HOLLAND, Mich. — One week after meeting with President Barack Obama in Flint amid the ongoing water crisis, Gov. Rick Snyder said he understood the anger directed at him from people who booed his appearance.
Snyder could barely be heard over raucous catcalls and boos when he attempted to address a crowd of more than 1,000 people who were waiting to hear the President speak inside Flint's Northwestern High School on May 4 .
“I can understand people being angry and frustrated by the situation," Snyder told reporters following his remarks at the Tulip Time Luncheon at Hope College's DeVos Fieldhouse in Holland.
"I thought it was important to go out and talk to them and I just view that as something I should do.”
Last Wedneday, Snyder also attempted to apologize to the crowd, telling them "you didn't create this problem; Government failed you." Many in the audience last week yelled back at Snyder, "You failed."
The Tulip Time audience appeared much more receptive, offering repeated applause during the governor's remarks.
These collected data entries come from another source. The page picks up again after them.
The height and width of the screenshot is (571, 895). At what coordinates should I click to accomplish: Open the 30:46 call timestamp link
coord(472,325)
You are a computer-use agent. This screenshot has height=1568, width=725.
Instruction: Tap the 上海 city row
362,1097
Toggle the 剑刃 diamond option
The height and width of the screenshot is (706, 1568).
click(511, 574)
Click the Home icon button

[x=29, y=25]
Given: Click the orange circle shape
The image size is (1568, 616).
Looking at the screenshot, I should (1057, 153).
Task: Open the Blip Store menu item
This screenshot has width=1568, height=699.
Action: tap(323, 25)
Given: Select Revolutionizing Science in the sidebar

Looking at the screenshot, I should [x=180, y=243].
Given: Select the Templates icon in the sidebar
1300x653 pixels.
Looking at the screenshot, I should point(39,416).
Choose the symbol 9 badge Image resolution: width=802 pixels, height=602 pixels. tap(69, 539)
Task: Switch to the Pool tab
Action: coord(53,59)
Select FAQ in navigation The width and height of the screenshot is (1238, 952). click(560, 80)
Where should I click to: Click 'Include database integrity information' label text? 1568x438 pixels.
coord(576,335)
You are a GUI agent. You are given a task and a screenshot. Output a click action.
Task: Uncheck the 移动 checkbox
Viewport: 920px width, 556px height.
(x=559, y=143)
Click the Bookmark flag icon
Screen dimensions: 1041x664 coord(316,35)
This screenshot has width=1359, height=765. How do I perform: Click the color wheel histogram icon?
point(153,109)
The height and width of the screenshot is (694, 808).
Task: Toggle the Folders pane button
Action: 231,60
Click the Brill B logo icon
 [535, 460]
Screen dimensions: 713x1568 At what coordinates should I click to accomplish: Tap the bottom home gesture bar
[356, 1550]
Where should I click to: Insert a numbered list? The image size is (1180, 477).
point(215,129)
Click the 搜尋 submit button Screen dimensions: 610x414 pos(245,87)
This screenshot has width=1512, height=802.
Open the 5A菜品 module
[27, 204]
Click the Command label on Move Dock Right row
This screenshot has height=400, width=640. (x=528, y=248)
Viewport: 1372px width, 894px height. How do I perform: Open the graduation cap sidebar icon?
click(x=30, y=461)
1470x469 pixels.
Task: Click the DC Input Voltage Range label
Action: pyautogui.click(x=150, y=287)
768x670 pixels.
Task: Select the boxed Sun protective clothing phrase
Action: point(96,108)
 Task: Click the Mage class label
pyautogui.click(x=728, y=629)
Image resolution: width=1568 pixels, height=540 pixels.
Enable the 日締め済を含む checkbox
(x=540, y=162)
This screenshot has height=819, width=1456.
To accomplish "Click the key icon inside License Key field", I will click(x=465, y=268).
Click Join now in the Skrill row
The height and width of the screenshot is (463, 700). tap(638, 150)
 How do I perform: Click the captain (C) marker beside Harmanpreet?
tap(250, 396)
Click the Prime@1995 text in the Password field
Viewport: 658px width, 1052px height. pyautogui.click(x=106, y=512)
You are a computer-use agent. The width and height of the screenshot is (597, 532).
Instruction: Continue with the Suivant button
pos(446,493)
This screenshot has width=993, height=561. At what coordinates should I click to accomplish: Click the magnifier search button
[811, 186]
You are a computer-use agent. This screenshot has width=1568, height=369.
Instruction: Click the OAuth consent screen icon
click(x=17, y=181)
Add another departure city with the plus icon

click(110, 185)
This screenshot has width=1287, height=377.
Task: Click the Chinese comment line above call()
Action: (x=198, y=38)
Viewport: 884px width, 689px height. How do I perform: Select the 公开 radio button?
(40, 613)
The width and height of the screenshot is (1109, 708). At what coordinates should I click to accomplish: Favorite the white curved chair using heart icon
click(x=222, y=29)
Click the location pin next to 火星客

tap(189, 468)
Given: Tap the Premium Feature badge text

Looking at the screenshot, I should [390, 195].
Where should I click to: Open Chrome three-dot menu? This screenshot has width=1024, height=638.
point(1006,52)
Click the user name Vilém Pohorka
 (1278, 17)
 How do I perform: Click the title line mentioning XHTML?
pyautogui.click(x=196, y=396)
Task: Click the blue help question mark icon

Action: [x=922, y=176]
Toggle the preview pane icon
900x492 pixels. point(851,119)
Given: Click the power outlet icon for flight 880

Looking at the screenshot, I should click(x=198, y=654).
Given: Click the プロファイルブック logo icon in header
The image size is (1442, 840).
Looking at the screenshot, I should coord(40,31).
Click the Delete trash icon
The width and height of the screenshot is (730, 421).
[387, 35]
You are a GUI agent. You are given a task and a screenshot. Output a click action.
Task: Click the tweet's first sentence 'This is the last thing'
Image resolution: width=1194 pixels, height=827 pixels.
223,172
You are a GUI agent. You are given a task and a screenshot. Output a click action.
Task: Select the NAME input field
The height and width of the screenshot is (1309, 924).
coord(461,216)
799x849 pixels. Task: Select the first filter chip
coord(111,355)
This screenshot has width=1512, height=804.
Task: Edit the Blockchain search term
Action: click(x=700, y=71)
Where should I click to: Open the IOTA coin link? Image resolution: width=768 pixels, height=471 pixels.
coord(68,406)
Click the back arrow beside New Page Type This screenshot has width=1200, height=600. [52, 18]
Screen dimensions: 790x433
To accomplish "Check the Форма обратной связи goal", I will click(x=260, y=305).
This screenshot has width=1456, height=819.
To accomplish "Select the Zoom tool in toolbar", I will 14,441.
While Snyder did mention Flint, he took a notably optimistic approach, choosing to focus on improving infrastructure and education in the state. He also touted the recent expansion of Medicaid to an additional 15,000 children and pregnant women in the Flint area in response to the lead-tainted water.
“These are really serious issues," Snyder said, in respect to Flint and Detroit Public Schools. "But if you look at the rest of the state, we have a lot of great things going on and many of the program we're working on are very effective, but let’s not be complacent nor content with that."
Snyder, who greeted the President on the tarmac last week, said meetings later that day with Obama, Flint's mayor and other officials proved to be "constructive."
“I was very pleased with the President’s visit," he told reporters. "It was focused in on problem solving and how we work together between the federal government, state government, the city, county all working together.
When asked, Snyder said he appreciated that Obama publicly drank filtered water during his visit.
"I think that was an important message to reinforce, to have the President come in and make it clear he believes those are appropriate actions, that’s very much a positive," he said.